Last lines in books that you remember.

How could I forget this one?

Deeply, he bowed, touching the ground, before him who was sitting motionlessly, whose smile reminded him of everything he had ever loved in his life, what had ever been valuable and holy to him in his life.

Herman Hesse - Siddhartha

I'm SURE that there is more. I'll include them as they come to me.
 
So, my last lines were taken. "A Tale of Two Cities".
However, I have remembered for sixty years the prologue to "The Canterbury Tales" by Geoffrey Chaucer. Cadets from another class had to memorize it in the original Middle English and their constant recitation burned it in my memory.
"Whan that Aprill with his shoures soote
The droghte of March has perced to the roote,
And bathed every veyne in swich licour."
It continues for a bit. I did look it up for spelling
 
Have a few more:


The Tao of the Wise person acts by not competing.

Lao Tzu – Tao Te Ching


“Don't ever tell anybody anything. If you do, you start missing everybody."

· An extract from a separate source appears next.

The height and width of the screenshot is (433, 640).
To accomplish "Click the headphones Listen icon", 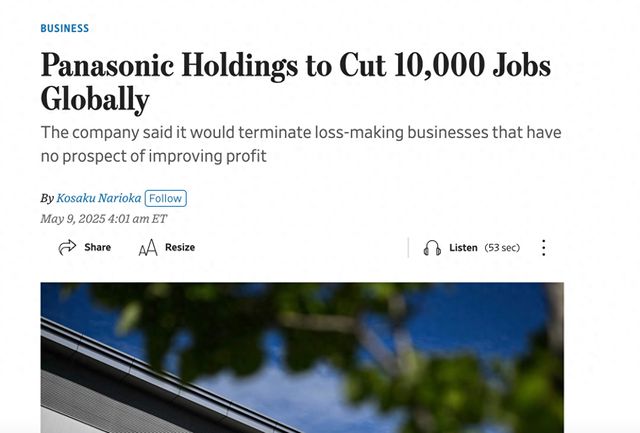I will 432,248.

J. D. Salinger – Catcher In The Rye



"The knife came down, missing him by inches, and he took off."

Joseph Heller – Catch 22



"He would be there all night, and he would be there when Jem waked up in the morning."

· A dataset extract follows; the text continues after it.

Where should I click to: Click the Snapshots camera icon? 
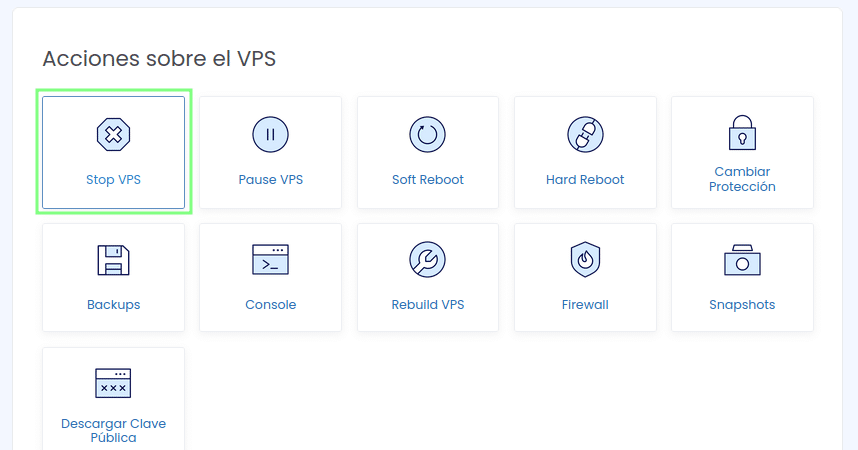[x=742, y=260]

Harper Lee – To Kill A Mockingbird
 
"This is the way the world ends This is the way the world ends This is the way the world ends Not with a bang but a whimper.”
― Nevil Shute, On the Beach
That quote is from T.S. Eliot’s poem “The Hollow Man”.

The last lines of Shute’s “On The Beach” reads:
She took the cork out of the bottle. It was ten past ten. She said earnestly “Dwight, if you’re on your way already, wait for me.”
Then she put the tablets in her mouth and swallowed them down with a mouthful of brandy, sitting behind the wheel of her big car.

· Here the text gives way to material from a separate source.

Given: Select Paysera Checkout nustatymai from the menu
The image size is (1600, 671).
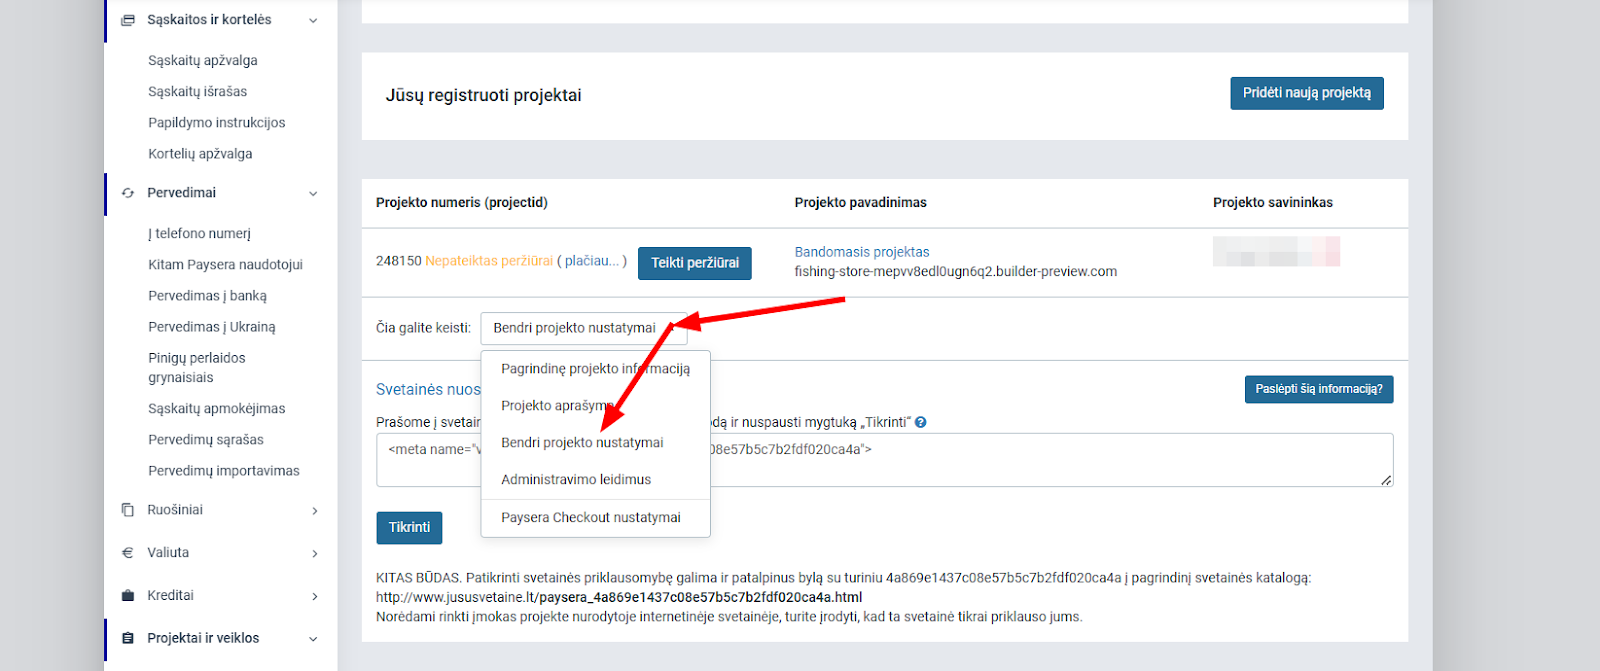Looking at the screenshot, I should pos(590,518).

It’s an interesting poem and a great book. The movie was pretty good as well.
 
That quote is from T.S. Eliot’s poem “The Hollow Man”.

The last lines of Shute’s “On The Beach” reads:
She took the cork out of the bottle. It was ten past ten. She said earnestly “Dwight, if you’re on your way already, wait for me.”
Then she put the tablets in her mouth and swallowed them down with a mouthful of brandy, sitting behind the wheel of her big car.

It’s an interesting poem and a great book. The movie was pretty good as well.
I thought the movie was very well done, and frightening as well. It's well worth viewing by anyone under 60 who wondered what life was like in the late 50's and into the 60's, living under the shadow of the threat of the mushroom clouds.